Tesla Eliminates Software Performance Reductions Due To Max Power Usage
Following some kickback from Tesla owners, the automaker has decided to eliminate the “Software performance reductions due to frequent max power” that had previously been in place for the Model S and Model X.
Tesla says that rather than limiting power, it will monitor the condition of the vehicle’s powertrain and push out an alert if service is required. Here’s the statement from Tesla on the matter:
“Software performance reductions due to frequent max power usage have been removed. These reductions had been in place to proactively protect the powertrain from wear and tear. Instead, we will monitor the condition of the powertrain and display an alert if service is needed so we can take proactive steps, such as by replacing parts if necessary, to maintain the vehicle’s performance.”
Initially, the restrictions were discovered via a Tesla Motors Club Forum discussion in which a Tesla representative responded to an inquiry like this (see orginal TMC thread here):
“Thank you for your time. To recap our conversation, using launch mode places an increased stress on the entire powertrain accelerating aging and fatigue of various components. The computer systems automatically track launch mode usage and continually estimate fatigue damage. Depending on how launch mode is used, the computer may eventually limit the available power during launch mode to protect the powertrain. Note that this is a common strategy also employed in other high performance cars. As discussed, upgrading to the P100D ludicrous will remove this limit and will not be limited in the future as the P100D does not have this limit for launch mode.”
After some initial outcry from Tesla owners, Jon McNeill, Tesla’s head of global sales and service, reached out to the Tesla owners community by stating:
“Based on your input, we have decided to remove all software performance reductions tied to frequent max power usage. These changes will roll out with our next software update (in about three weeks).

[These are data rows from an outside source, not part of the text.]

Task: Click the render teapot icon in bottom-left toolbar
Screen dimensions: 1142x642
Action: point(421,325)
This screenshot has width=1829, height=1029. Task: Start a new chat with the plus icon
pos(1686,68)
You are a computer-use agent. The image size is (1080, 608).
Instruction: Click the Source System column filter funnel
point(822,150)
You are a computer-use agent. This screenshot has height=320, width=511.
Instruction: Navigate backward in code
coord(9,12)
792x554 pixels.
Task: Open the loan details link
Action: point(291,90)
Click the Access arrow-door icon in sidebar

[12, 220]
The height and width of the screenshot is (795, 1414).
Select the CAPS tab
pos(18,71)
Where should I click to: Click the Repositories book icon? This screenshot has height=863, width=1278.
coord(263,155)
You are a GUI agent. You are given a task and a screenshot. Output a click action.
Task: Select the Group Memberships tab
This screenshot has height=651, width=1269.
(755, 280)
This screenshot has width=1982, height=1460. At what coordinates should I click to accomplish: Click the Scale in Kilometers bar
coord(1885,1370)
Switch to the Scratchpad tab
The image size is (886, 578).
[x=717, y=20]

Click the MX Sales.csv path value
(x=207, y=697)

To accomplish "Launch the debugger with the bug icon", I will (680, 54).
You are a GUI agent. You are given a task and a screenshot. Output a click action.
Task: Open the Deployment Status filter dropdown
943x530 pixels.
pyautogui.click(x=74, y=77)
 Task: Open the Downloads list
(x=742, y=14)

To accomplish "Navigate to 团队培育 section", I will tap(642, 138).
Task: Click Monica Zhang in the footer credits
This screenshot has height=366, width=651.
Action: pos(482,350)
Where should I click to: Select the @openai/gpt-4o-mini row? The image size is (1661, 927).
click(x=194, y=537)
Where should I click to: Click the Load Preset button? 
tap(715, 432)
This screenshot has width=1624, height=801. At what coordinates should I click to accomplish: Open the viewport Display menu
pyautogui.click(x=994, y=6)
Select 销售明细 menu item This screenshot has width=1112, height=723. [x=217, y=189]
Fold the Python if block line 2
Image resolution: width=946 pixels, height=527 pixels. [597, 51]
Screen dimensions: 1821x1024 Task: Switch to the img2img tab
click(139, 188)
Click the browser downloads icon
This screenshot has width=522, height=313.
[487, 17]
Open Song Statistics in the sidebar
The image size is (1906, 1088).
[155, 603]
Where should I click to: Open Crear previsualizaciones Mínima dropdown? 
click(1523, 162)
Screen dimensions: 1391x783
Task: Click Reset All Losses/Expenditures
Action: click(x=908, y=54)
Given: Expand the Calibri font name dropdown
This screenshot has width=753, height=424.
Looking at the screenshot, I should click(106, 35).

We had put these reductions in place to proactively protect the powertrain from wear and tear. Instead, we will monitor the condition of the powertrain and let our customers know if service is needed so that we can take proactive steps, such as by replacing parts if necessary, to maintain the vehicle’s performance.”
It took approximately 2 months, not 3 weeks, to roll out the change, but it’s here now in the latest software update. So, software performance reductions are now a thing of the past in Teslas.